Stated goal: Copy the lines of the records from the one containing "Task: Click the Stop transport button" through the last line, and leave the pictures out of your copy.

The records:
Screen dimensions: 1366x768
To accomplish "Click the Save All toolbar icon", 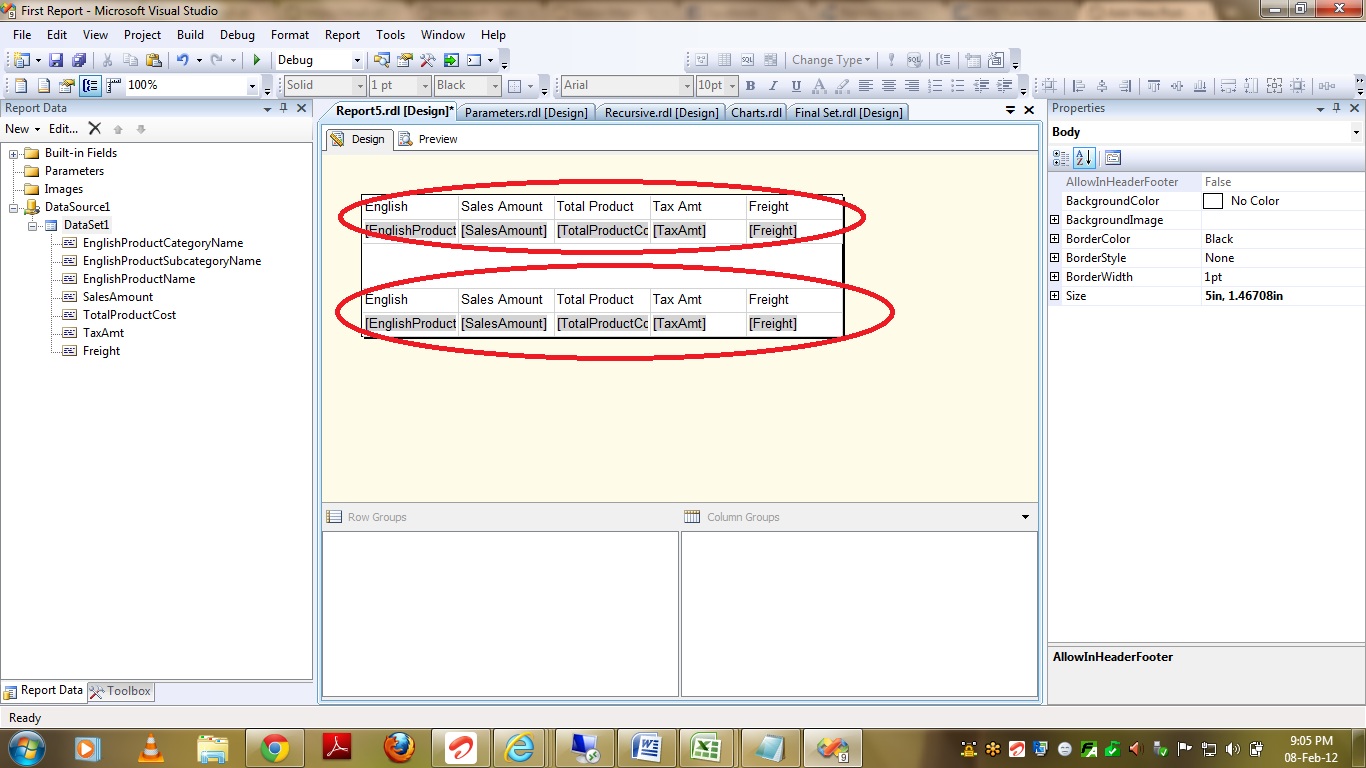I will 78,60.
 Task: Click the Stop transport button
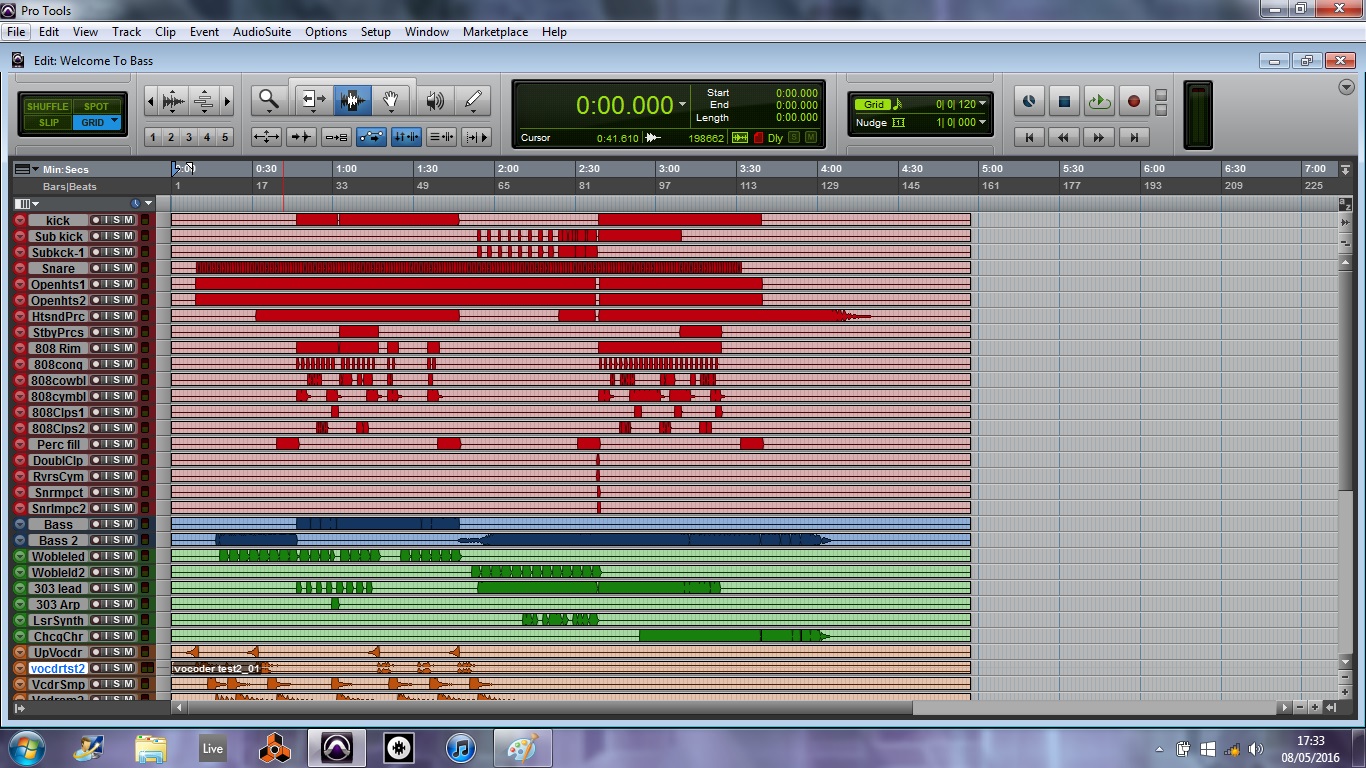1064,101
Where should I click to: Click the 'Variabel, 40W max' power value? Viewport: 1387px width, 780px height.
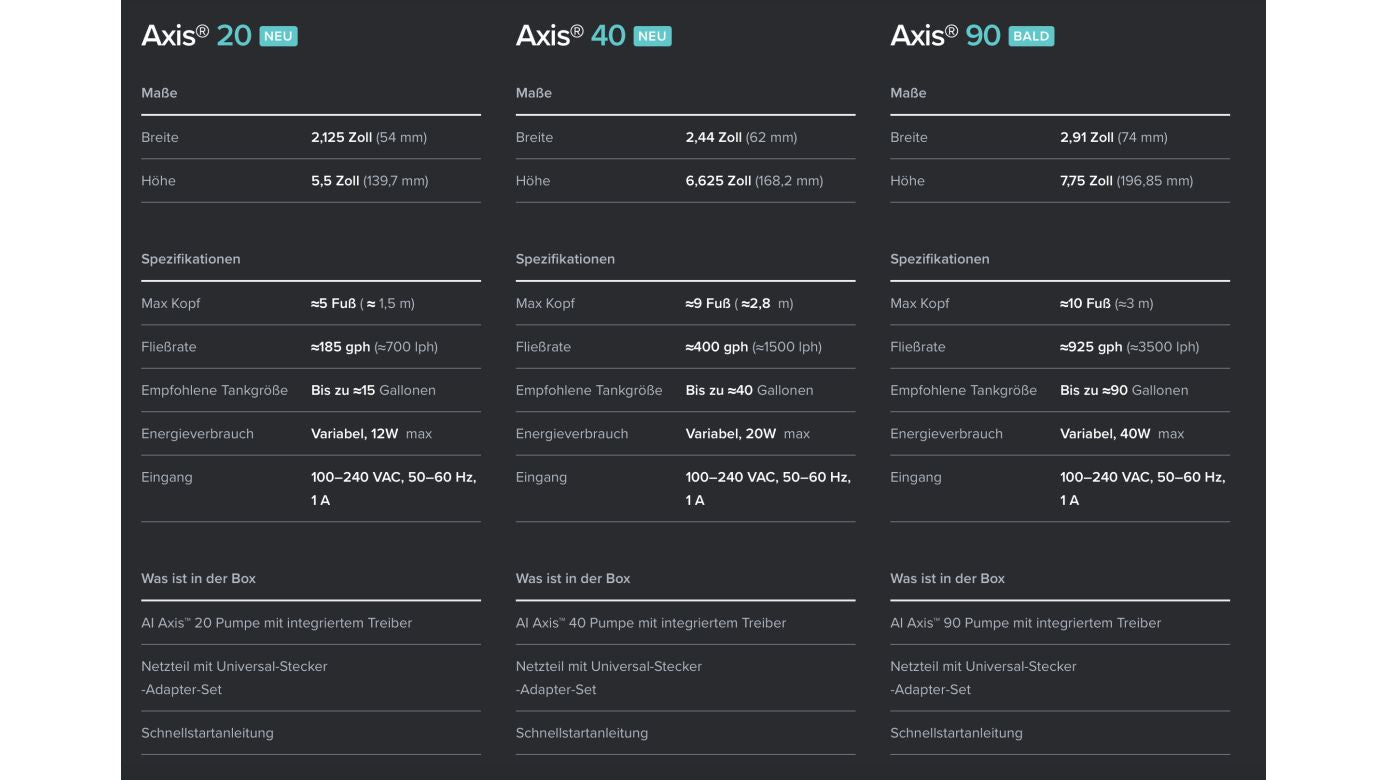(x=1121, y=434)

Finished task:
 Task: Click the Stop transport button
1064,101
Where should I click to: Click the 'Variabel, 40W max' power value? Viewport: 1387px width, 780px height.
(x=1121, y=434)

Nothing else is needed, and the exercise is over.